From: | jonesd(at)xmission(dot)com |
---|---|
To: | tgl(at)sss(dot)pgh(dot)pa(dot)us |
Cc: | pgsql-general(at)postgresql(dot)org |
Subject: | Re: PL/pgSQL trigger and sequence increment |
Date: | 2011-09-07 16:19:04 |
Message-ID: | 20110907101904.6rkh02il0ckcog8c@webmail.xmission.com |
Views: | Raw Message | Whole Thread | Download mbox | Resend email |
Thread: | |
Lists: | pgsql-general |
> Seems like you would be a lot better off enforcing this with a unique
> index on (submitter_id, date_trunc('month',entry_timestamp)).

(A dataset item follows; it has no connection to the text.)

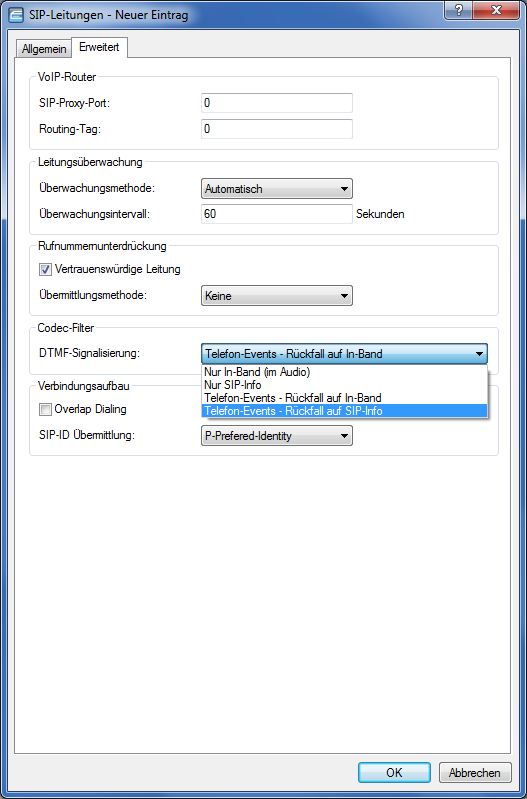
Task: Click the title bar application icon
Action: (x=16, y=15)
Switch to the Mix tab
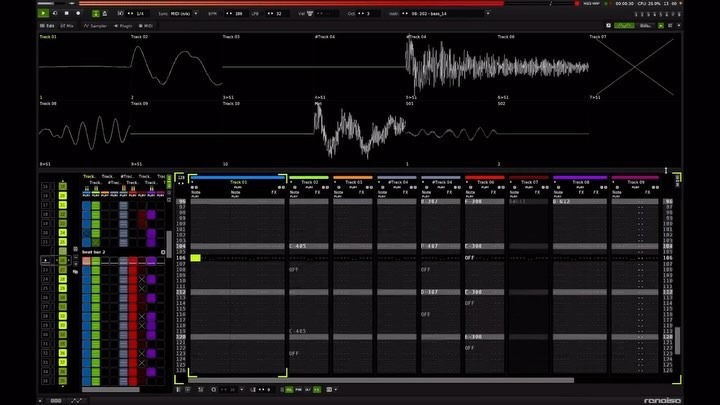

The above
> not only doesn't provide any feedback, it's got serious race-condition
> problems.
I'll take a look at using an index to do this. The trigger is an ugly
solution.
> > Each row in the table also has a SERIAL identifier with a sequence
> > providing values. I'd like to provide information to the user
> > regarding why the INSERT or UPDATE failed, as the examples in the
> > documentation do via using a RAISE EXCEPTION instead of RETURN
> NULL > (see >
> http://www.postgresql.org/docs/8.3/interactive/plpgsql-trigger.html,
> > which appears to be unchanged in the documentation for 9.0). >
> However, if I do so, the sequence increments after the attempted >
> INSERT or UPDATE, which is not desired (and does not happen if >
> RETURN NULL is the result of the trigger function).

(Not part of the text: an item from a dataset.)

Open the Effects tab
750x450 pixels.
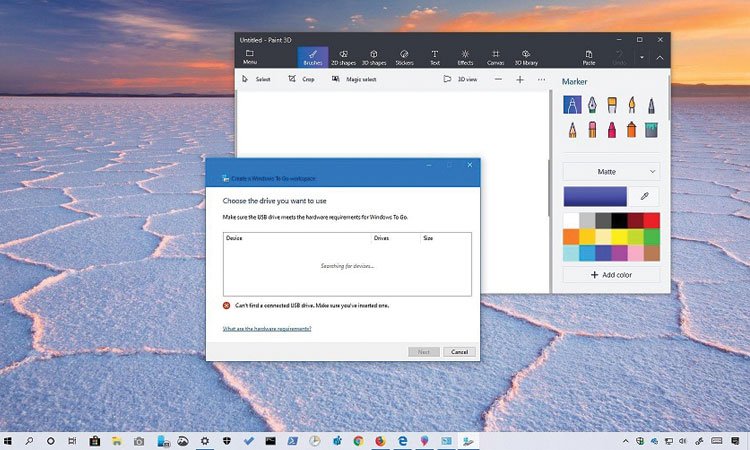[465, 57]
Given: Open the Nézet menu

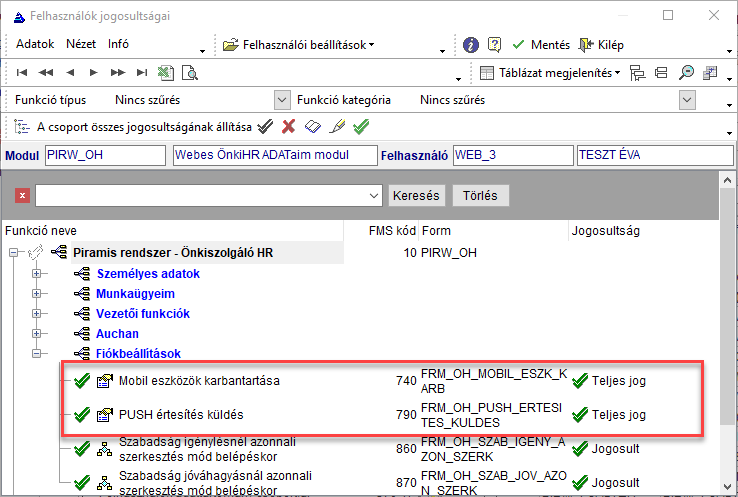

> Really? Frankly, I don't believe it. Any default value will get filled
> in long before triggers run. In any case, you'd still have issues from
> errors occurring later in the transaction. In general, you *can not*
> expect to not have "holes" in the serial number assignment when using a
> sequence object. You'll save yourself a lot of grief if you just accept
> that fact, rather than imagining (falsely) that you've found a
> workaround to avoid it.
I double-checked it and got the same behavior each time I did it.
Poking around in the documentation makes me think that the key is when
the trigger fires. The trigger in question is a BEFORE trigger, so
according to the docs if it returns NULL the INSERT never happens.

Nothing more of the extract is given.